- [PROVIDED DATA]
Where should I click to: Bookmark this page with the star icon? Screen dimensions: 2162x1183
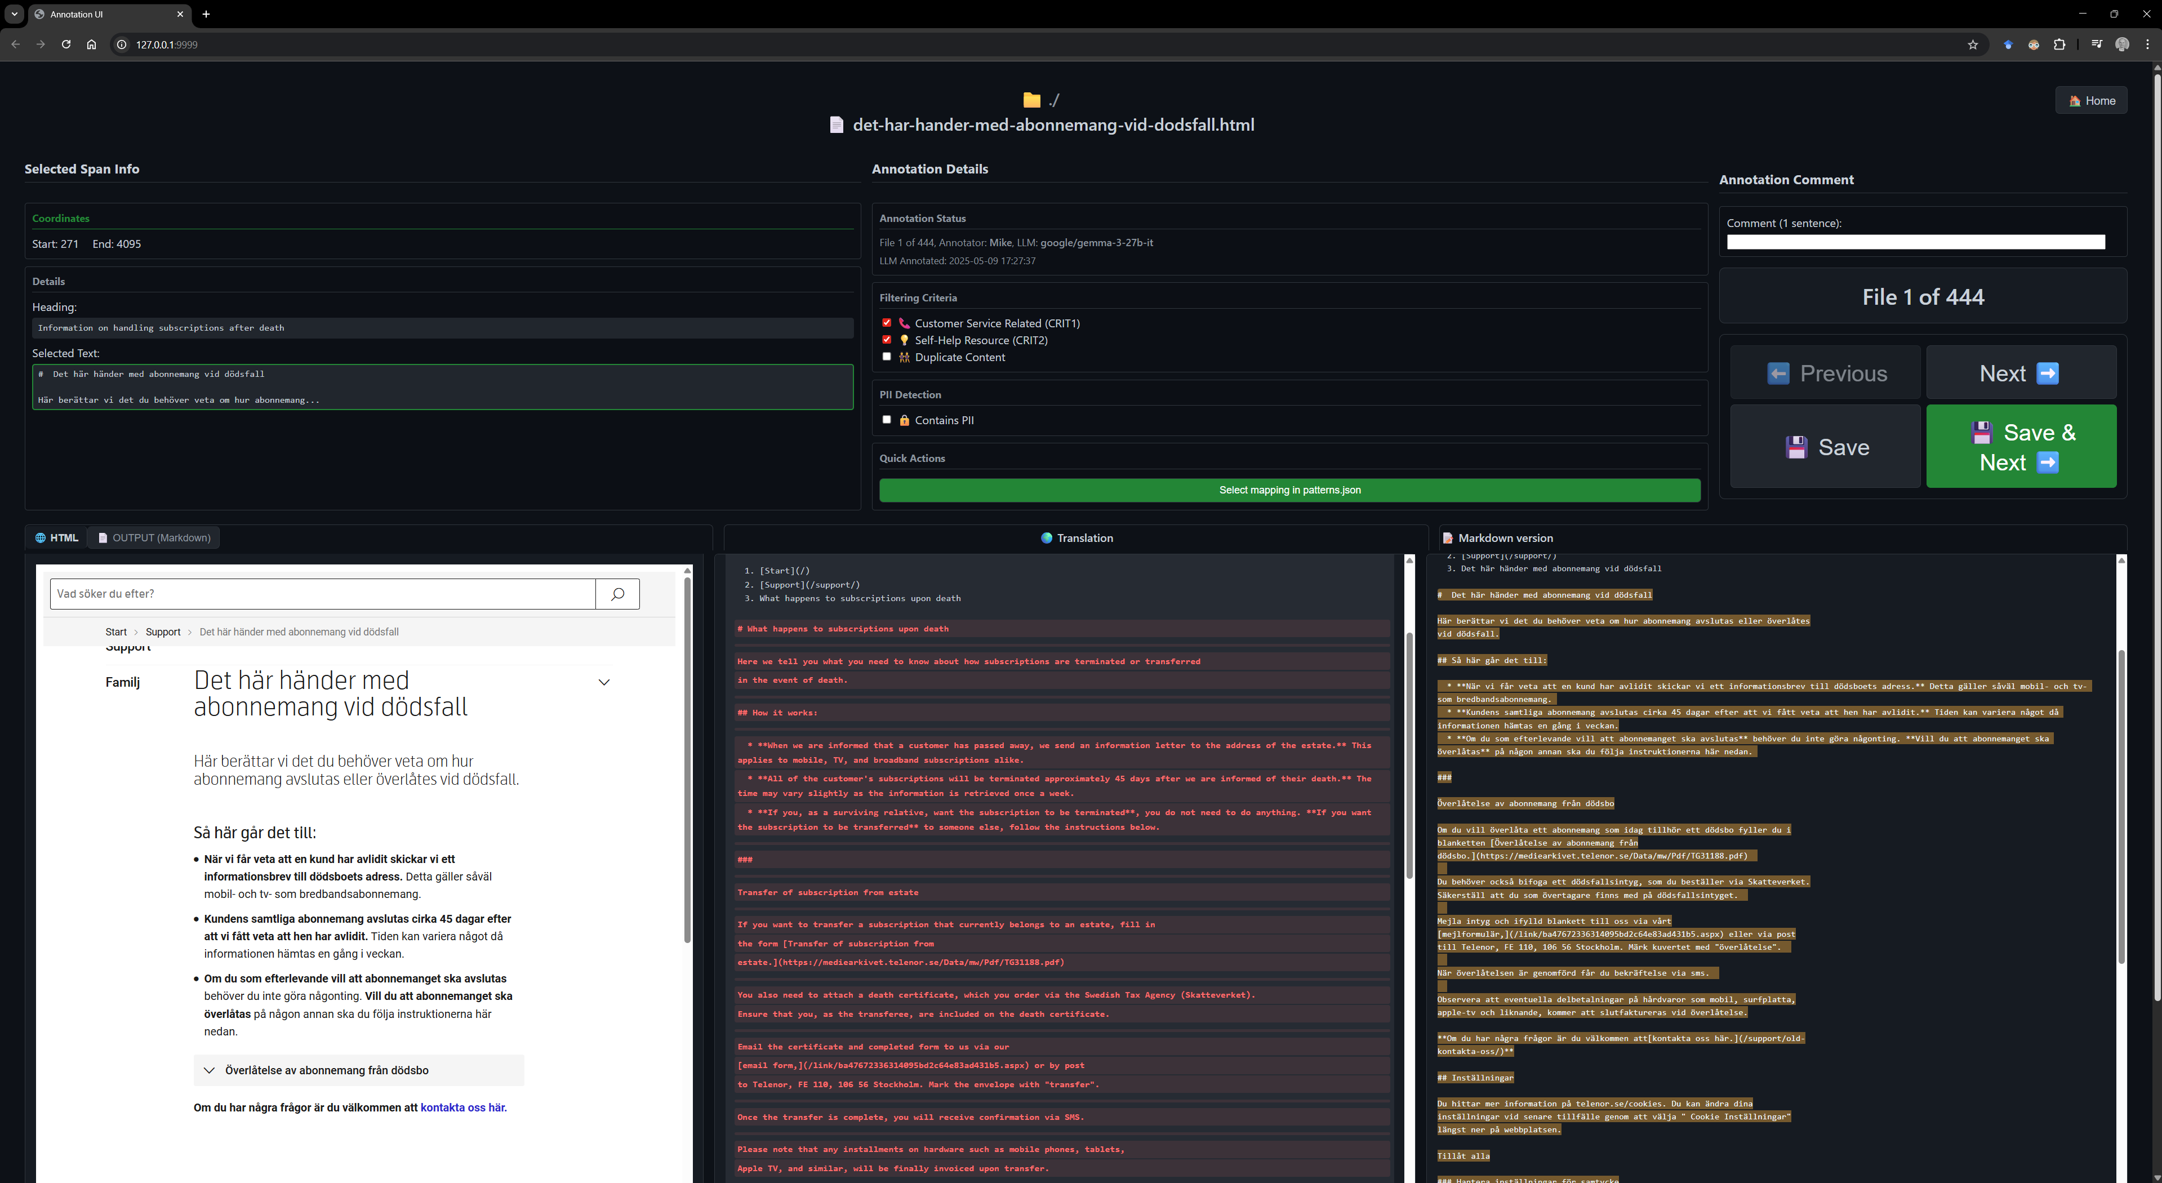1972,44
...
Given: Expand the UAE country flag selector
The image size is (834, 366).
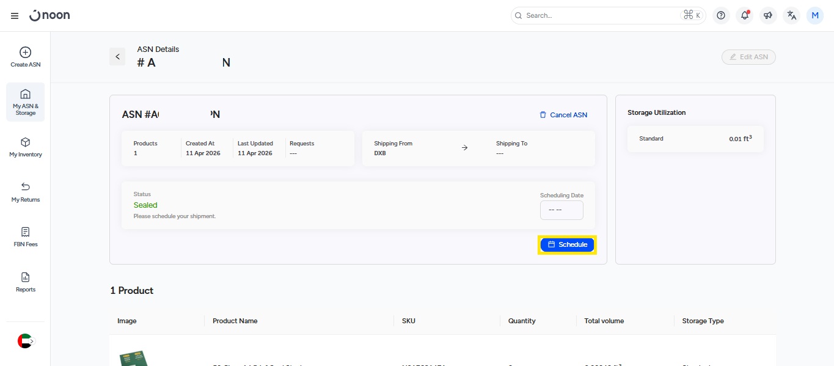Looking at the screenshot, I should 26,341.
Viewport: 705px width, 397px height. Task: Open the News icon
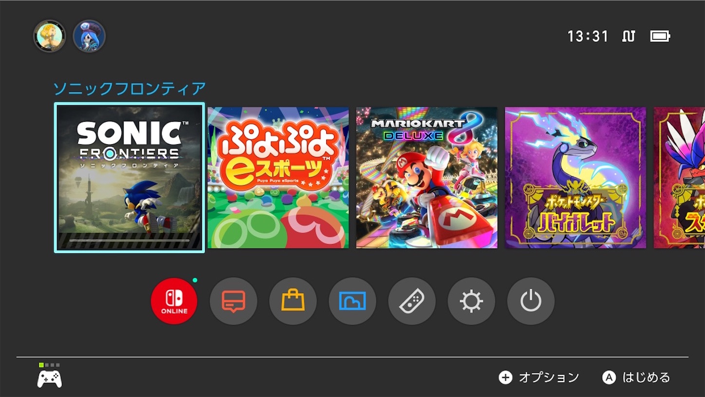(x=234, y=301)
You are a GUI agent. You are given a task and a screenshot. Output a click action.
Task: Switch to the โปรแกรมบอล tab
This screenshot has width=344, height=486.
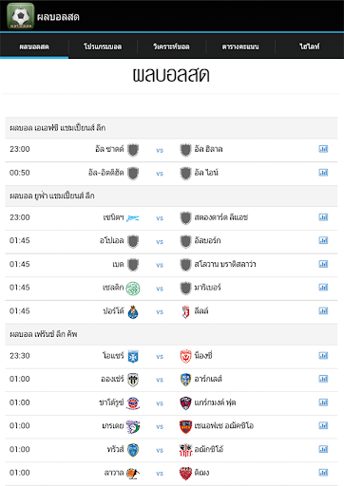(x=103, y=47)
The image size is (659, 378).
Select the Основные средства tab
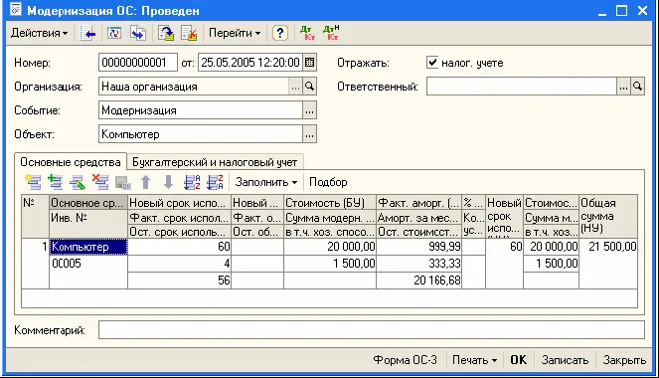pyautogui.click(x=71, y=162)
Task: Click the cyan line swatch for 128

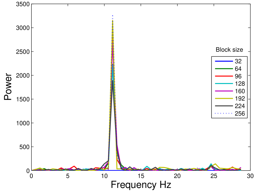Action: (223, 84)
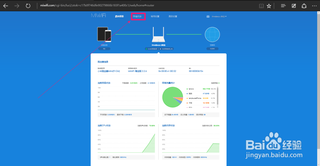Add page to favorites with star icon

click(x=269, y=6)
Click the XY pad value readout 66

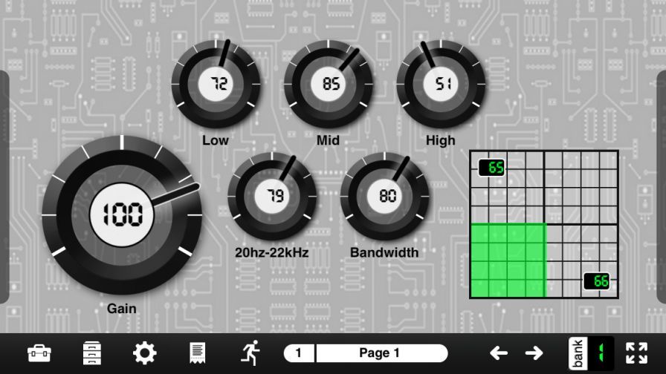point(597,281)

- [WHAT YOU HAVE TO DO] Start at the line above containing "Given: Expand the UAE country flag selector" and stop at the line containing "Task: Switch to the โปรแกรมบอล tab": print those lines and everything between them exactly, but not the pictures.

- [RESPONSE]
Given: Expand the UAE country flag selector
The image size is (834, 366).
Looking at the screenshot, I should 26,341.
Viewport: 705px width, 397px height. Task: Open the News icon
(x=234, y=301)
You are a GUI agent. You are given a task and a screenshot. Output a click action.
Task: Switch to the โปรแกรมบอล tab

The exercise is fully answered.